* PROVIDED TEXT *
In [1]:
import datasets
import torch
from transformers import AutoTokenizer, AutoModelForTokenClassification, TrainingArguments, Trainer

In [2]:
# Load the CoNLL-2003 dataset
dataset = datasets.load_dataset("conll2003")

# Load a pre-trained NER model and tokenizer
model_checkpoint = "dbmdz/bert-large-cased-finetuned-conll03-english"
tokenizer = AutoTokenizer.from_pretrained(model_checkpoint)
model = AutoModelForTokenClassification.from_pretrained(model_checkpoint)

Downloading model.safetensors:   0%|          | 0.00/1.33G [00:00<?, ?B/s]

Some weights of the model checkpoint at dbmdz/bert-large-cased-finetuned-conll03-english were not used when initializing BertForTokenClassification: ['bert.pooler.dense.weight', 'bert.pooler.dense.bias']
- This IS expected if you are initializing BertForTokenClassification from the checkpoint of a model trained on another task or with another architecture (e.g. initializing a BertForSequenceClassification model from a BertForPreTraining model).
- This IS NOT expected if you are initializing BertForTokenClassification from the checkpoint of a model that you expect to be exactly identical (initializing a BertForSequenceClassification model from a BertForSequenceClassification model).

* DATA EXTRACT *

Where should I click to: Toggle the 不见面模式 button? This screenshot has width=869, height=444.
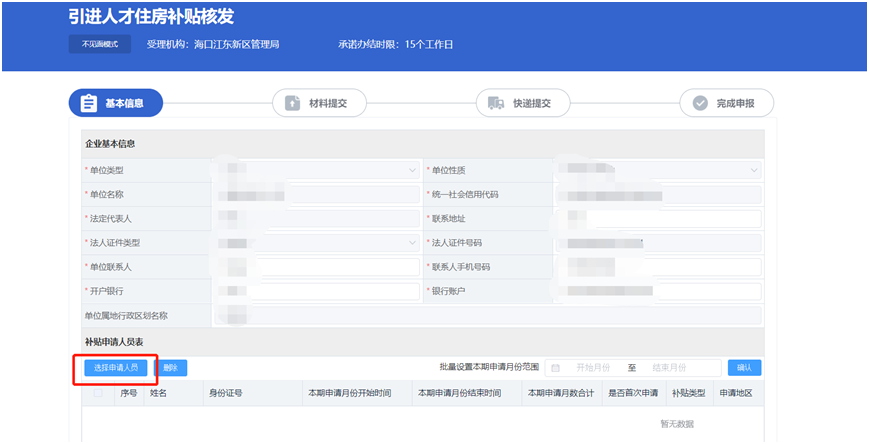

...

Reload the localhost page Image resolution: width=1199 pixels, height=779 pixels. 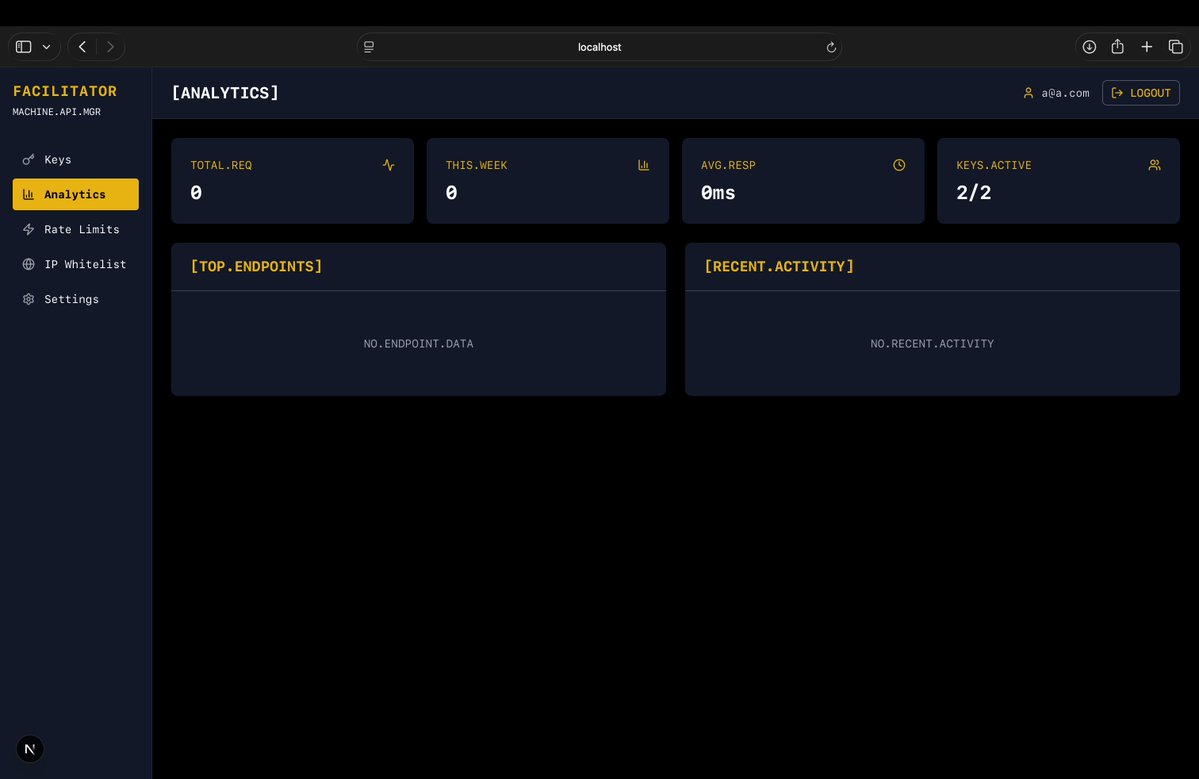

---

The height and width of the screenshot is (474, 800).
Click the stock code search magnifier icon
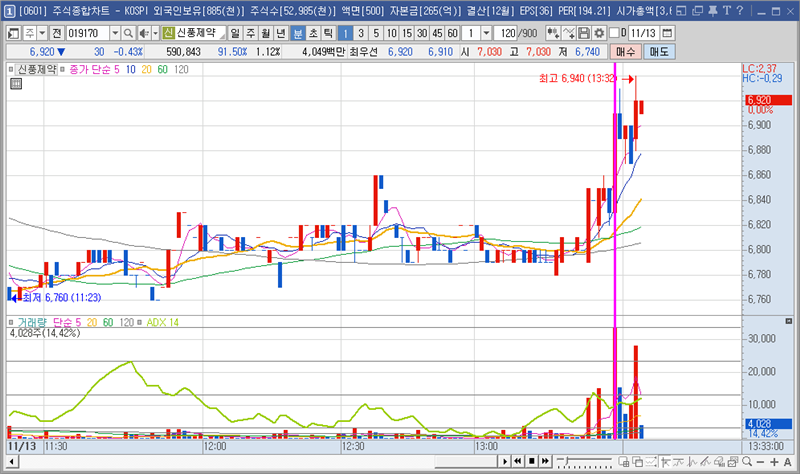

* WHAT TO WORK ON *
A – Answer these questions about the NER notebook, one answer per line:
(i) Which dataset does the notebook load?
(ii) What checkpoint name is assigned to model_checkpoint?
(iii) Which weights from that checkpoint were not used when initializing BertForTokenClassification?
B – Reproduce part of the NER notebook verbatim, from "tokenizer = AutoTokenizer.from_pretrained(model_checkpoint)" up to and including "a BertForSequenceClassification model).".
C – Write the next part of the NER notebook, picking up right after its last line.

* ANSWERS *
A –
(i) The CoNLL-2003 dataset ("conll2003").
(ii) dbmdz/bert-large-cased-finetuned-conll03-english
(iii) bert.pooler.dense.weight and bert.pooler.dense.bias

B –
tokenizer = AutoTokenizer.from_pretrained(model_checkpoint)
model = AutoModelForTokenClassification.from_pretrained(model_checkpoint)

Downloading model.safetensors:   0%|          | 0.00/1.33G [00:00<?, ?B/s]

Some weights of the model checkpoint at dbmdz/bert-large-cased-finetuned-conll03-english were not used when initializing BertForTokenClassification: ['bert.pooler.dense.weight', 'bert.pooler.dense.bias']
- This IS expected if you are initializing BertForTokenClassification from the checkpoint of a model trained on another task or with another architecture (e.g. initializing a BertForSequenceClassification model from a BertForPreTraining model).
- This IS NOT expected if you are initializing BertForTokenClassification from the checkpoint of a model that you expect to be exactly identical (initializing a BertForSequenceClassification model from a BertForSequenceClassification model).

C –
In [19]:
# Set a consistent sequence length for tokenization and padding
consistent_sequence_length = 128  # You can adjust this as needed

# Define the data processing function
def tokenize_and_pad(examples):
    # Tokenize the input text and pad to the specified sequence length
    tokenized_inputs = tokenizer(
        examples["tokens"],
        truncation=True,
        padding="max_length",  # Pad to the specified length
        max_length=consistent_sequence_length,
        is_split_into_words=True,
    )

    labels = []
    for i, label in enumerate(examples["ner_tags"]):
        label_ids = label[:consistent_sequence_length] + [-100] * (consistent_sequence_length - len(label))
        labels.append(label_ids)

    tokenized_inputs["labels"] = labels
    return tokenized_inputs

In [20]:
# Tokenize and preprocess the dataset using the data processing function
tokenized_datasets = dataset.map(tokenize_and_pad, batched=True)


Map:   0%|          | 0/14041 [00:00<?, ? examples/s]

Map:   0%|          | 0/3250 [00:00<?, ? examples/s]

Map:   0%|          | 0/3453 [00:00<?, ? examples/s]

In [21]:
# Define training arguments
training_args = TrainingArguments(
    per_device_train_batch_size=8,
    per_device_eval_batch_size=8,
    output_dir="./ner_model",
    evaluation_strategy="steps",
    eval_steps=500,
    save_total_limit=2,
    save_steps=500,
    learning_rate=2e-5,
    num_train_epochs=3,
    report_to="tensorboard",
    load_best_model_at_end=True,
)

In [22]:
# Define Trainer and start training
trainer = Trainer(
    model=model,
    args=training_args,
    train_dataset=tokenized_datasets["train"],
    eval_dataset=tokenized_datasets["validation"],
)

In [None]:
# Start training the NER model
trainer.train()

Step,Training Loss,Validation Loss
500,0.4715,0.310439
1000,0.2728,0.260073


In [None]:
# Save the trained model to the specified output directory
model.save_pretrained("/content/ner_model")


In [None]:
# Evaluate the model's performance on the validation dataset
results = trainer.evaluate()
print(results)